Problem to work on:
A line below contains "Image resolution: width=777, height=2576.", and a later one contains "July 2025 (554, 357)". Repeat both, with every line between them, exactly.

Dataset entries:

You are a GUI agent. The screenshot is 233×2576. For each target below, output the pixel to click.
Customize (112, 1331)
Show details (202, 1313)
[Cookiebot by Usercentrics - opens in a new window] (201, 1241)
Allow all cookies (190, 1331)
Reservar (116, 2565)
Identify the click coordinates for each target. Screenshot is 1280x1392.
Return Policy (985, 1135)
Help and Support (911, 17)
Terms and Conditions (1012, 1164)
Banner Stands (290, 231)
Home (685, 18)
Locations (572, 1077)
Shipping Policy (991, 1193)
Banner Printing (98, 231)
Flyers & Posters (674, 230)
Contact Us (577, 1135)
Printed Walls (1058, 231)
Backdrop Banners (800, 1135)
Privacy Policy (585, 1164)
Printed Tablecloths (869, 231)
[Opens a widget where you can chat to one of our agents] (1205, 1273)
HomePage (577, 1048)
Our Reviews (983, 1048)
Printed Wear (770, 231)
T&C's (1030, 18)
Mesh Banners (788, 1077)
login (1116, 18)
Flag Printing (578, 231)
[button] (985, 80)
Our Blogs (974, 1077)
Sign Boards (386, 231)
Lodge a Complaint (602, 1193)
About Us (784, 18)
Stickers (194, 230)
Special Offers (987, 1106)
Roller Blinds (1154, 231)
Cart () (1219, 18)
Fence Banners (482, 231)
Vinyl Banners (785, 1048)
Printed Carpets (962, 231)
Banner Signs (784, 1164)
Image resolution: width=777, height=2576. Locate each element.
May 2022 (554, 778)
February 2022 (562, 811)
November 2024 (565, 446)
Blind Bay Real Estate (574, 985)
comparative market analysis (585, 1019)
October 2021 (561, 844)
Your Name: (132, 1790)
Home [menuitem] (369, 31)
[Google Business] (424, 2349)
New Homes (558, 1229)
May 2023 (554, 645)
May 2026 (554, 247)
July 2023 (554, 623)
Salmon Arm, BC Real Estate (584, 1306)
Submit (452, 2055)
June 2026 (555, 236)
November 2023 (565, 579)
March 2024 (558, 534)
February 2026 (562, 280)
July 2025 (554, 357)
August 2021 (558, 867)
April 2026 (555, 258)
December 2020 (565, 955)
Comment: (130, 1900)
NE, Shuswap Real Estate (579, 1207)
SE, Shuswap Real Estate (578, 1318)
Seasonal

Solution below:
Image resolution: width=777, height=2576. Locate each element.
May 2022 (554, 778)
February 2022 (562, 811)
November 2024 (565, 446)
Blind Bay Real Estate (574, 985)
comparative market analysis (585, 1019)
October 2021 (561, 844)
Your Name: (132, 1790)
Home [menuitem] (369, 31)
[Google Business] (424, 2349)
New Homes (558, 1229)
May 2023 (554, 645)
May 2026 (554, 247)
July 2023 (554, 623)
Salmon Arm, BC Real Estate (584, 1306)
Submit (452, 2055)
June 2026 (555, 236)
November 2023 (565, 579)
March 2024 (558, 534)
February 2026 (562, 280)
July 2025 (554, 357)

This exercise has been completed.